2067, un siècle exactement après le célèbre Summer of love, apogée du mouvement hippie, se répand un nouveau courant largement inspiré de ce dernier. Ses adeptes, les « Mysthiques », adoptent les vêtements en tissus naturels, l’amour libre et vivent en communauté. Même la drogue fait son retour, mais sous une forme différente, l’Expandeur, dont les effets sont inconnus étant donné que pas une seule autorité légitime n’a pu mettre la main sur un échantillon. D’ailleurs, les gouvernements démocratiques ne sont plus que l’ombre d’eux-mêmes, démolis de l’intérieur par la corruption. De sa tour d’ivoire new-yorkaise, Anton Dvorak, richissime homme d’affaires narcissique, tire les ficelles à l’aide de ses Kontrats, assassins surentraînés qui ne manquent jamais leur cible. De plus, il contrôle en sous-main certaines des plus puissantes sectes parmi celles qui pullulent sur les cendres des anciennes religions. Avec une planète qui sombre dans le désastre écologique et des millions d’êtres humains qui vivent dans des conditions épouvantables, est-ce que l’idée d’une Ultime communion comme le plaident les Mysthiques pourrait être la solution ?

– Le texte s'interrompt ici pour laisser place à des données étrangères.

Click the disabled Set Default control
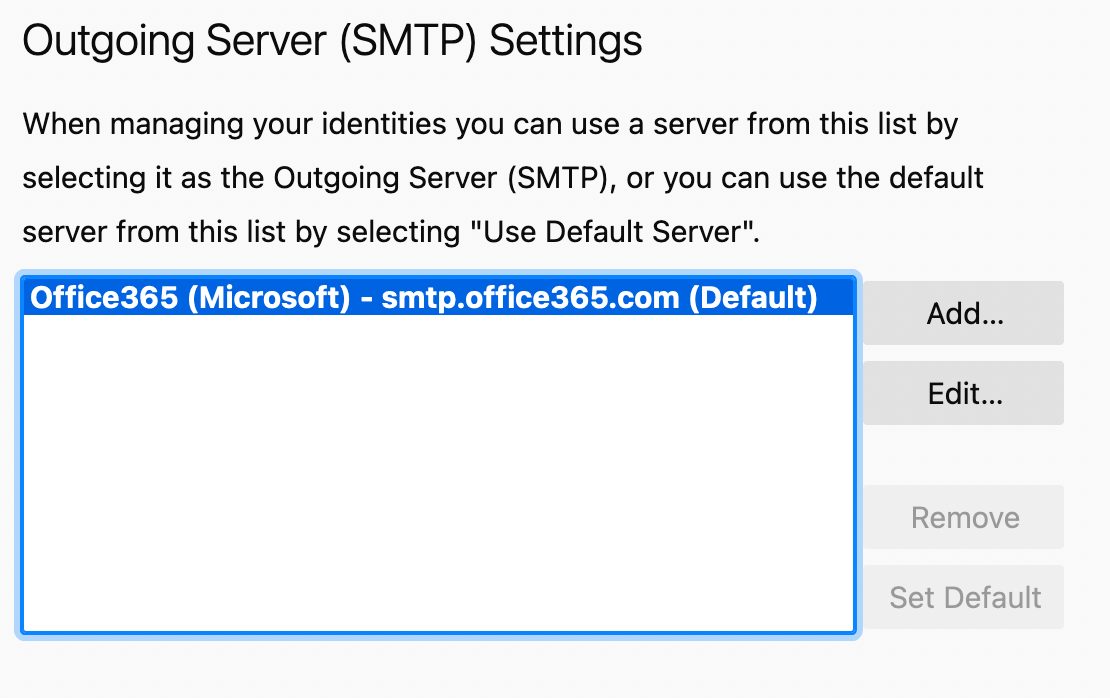The width and height of the screenshot is (1110, 698). coord(963,597)
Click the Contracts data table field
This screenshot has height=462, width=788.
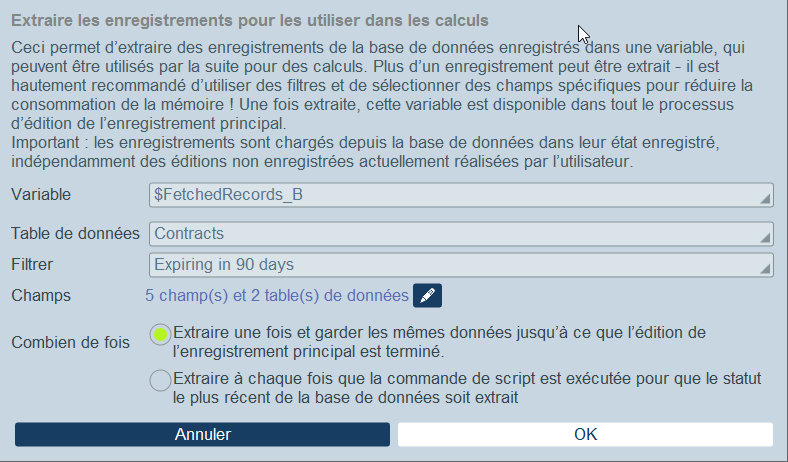coord(461,234)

Il n’y a pas à dire, ce roman a l’art d’accrocher le lecteur. L’histoire débute par une présentation du mouvement Mysthique par un sociologue, Yalmiz le ridicule (à cause de son physique) et l’on pourrait penser dès ce moment que l’intrigue sera un peu docte, mais non, un collègue du professeur de la Sorbonne est assassiné en pleine rue par un Kontrat, juste après leur discussion sur le courant néo-hippie. Cet événement mettra le sociologue en contact avec un inspecteur condamné aux affaires sans importance à cause de son refus de se laisser corrompre et dont l’enquête mènera à rencontrer une galerie de personnages, de tous les milieux et de toutes les origines.

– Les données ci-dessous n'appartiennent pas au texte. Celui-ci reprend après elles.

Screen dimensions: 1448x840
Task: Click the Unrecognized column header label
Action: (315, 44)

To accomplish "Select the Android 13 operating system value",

Tous, chacun à leur tour deviennent le narrateur de l’intrigue. Et c’est là à mon avis que le bât blesse : ce livre est une réécriture d’une œuvre parue au début des années 2000, sauf que des incohérences, parfois petites (personnage dont on a dit qu’il était boutonné jusqu’au cou se retrouve avec un décolleté plongeant deux pages plus loin, personne qui s’assoit et qui est debout deux paragraphes après), ou plus grandes (détails du passé des personnages et de leurs motivations), se contredisent d’un segment à l’autre du livre. Cela peut être voulu, parce que les narrateurs ne seraient pas fiables, mais j’en doute. D’autant plus que la quatrième de couverture mentionne que seules les parties de Rémy Gallart ont été réécrites, Roland C. Wagner étant décédé en 2012.

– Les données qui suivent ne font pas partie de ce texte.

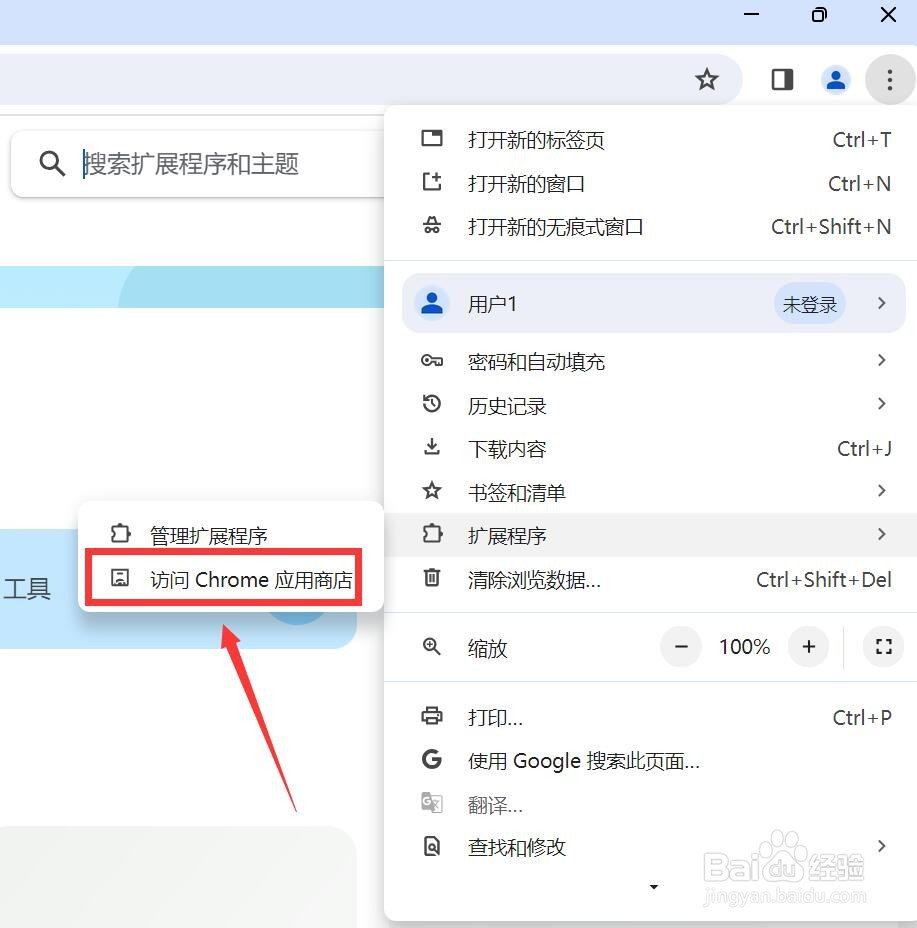This screenshot has width=917, height=928.
Task: Click 用户1 未登录 profile entry
Action: point(600,303)
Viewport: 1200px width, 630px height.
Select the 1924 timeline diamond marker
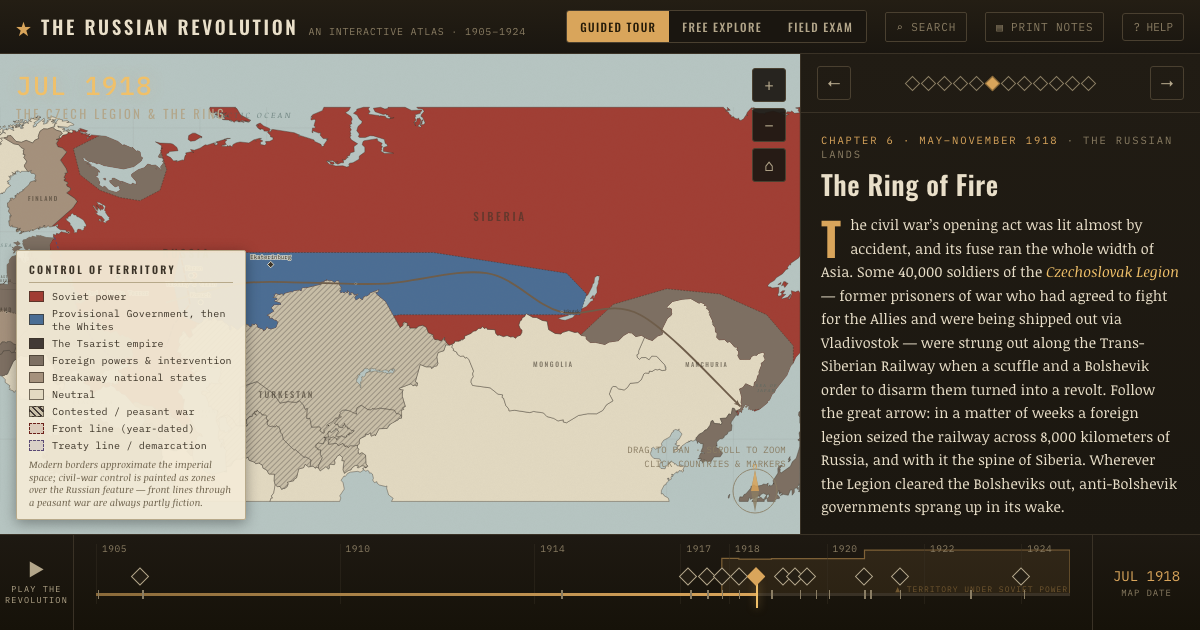click(1021, 576)
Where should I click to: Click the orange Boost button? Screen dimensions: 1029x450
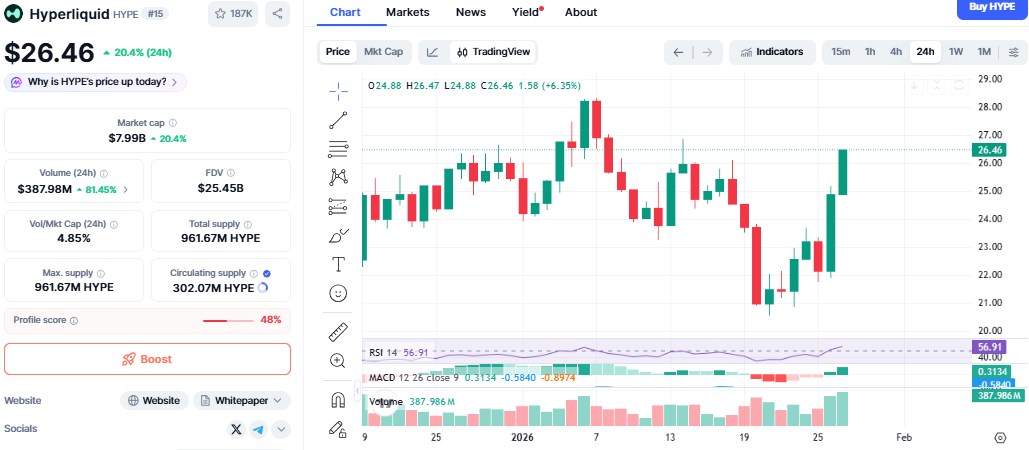[x=148, y=359]
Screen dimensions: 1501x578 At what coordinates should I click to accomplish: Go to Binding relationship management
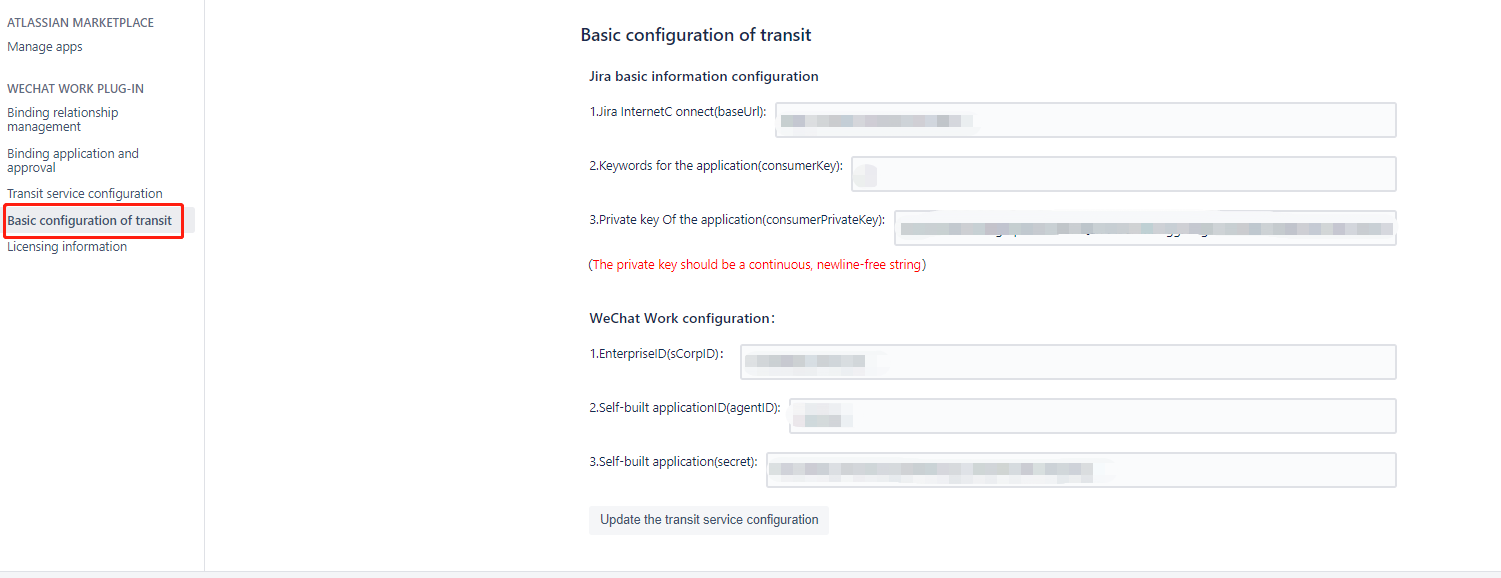[62, 120]
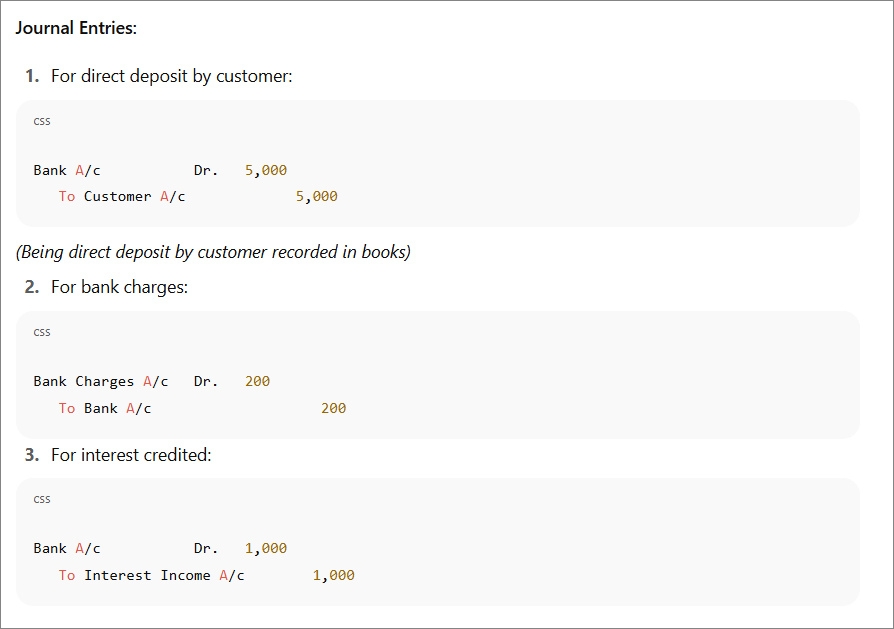Click css label in interest code block
The width and height of the screenshot is (894, 629).
click(42, 500)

Les personnages ont tous de la profondeur, même si le roman en compte une bonne demi-douzaine. Par contre, il est regrettable de voir les personnages féminins être constamment ramenés à leur physique et à leur potentiel érotique. C’est flagrant quand on compare la longueur des descriptions entre les hommes et les femmes et les détails de leur anatomie sur lesquels les auteurs passent le plus de temps. Cela dit, cela n’a pas un grand impact sur l’intrigue comme telle, parce qu’elles sont toutes douées d’agentivité et ont leurs propres buts.
Le mélange entre le Summer of love et le courant hippie avec un texte de science-fiction tient la route, mais on a surtout retenu les apparences plus que la philosophie du mouvement. Disons que l’amour libre prend plus de place que la critique du capitalisme. Ce qui est regrettable par contre, c’est que l’arrière-monde est plus évoqué que développé. On devine les conditions de vie terribles qu’affrontent certains habitants des pays moins fortunés, tandis que d’autres, bien protégés dans leurs tours d’ivoire, tirent les ficelles du monde. C’est cliché, mais ça ne sonne pas faux pour autant.
Une bonne lecture, dont les pages se laissent facilement tourner, malgré quelques faiblesses et incohérences. Je doute par contre que le livre passe à l’histoire, contrairement au Summer of love.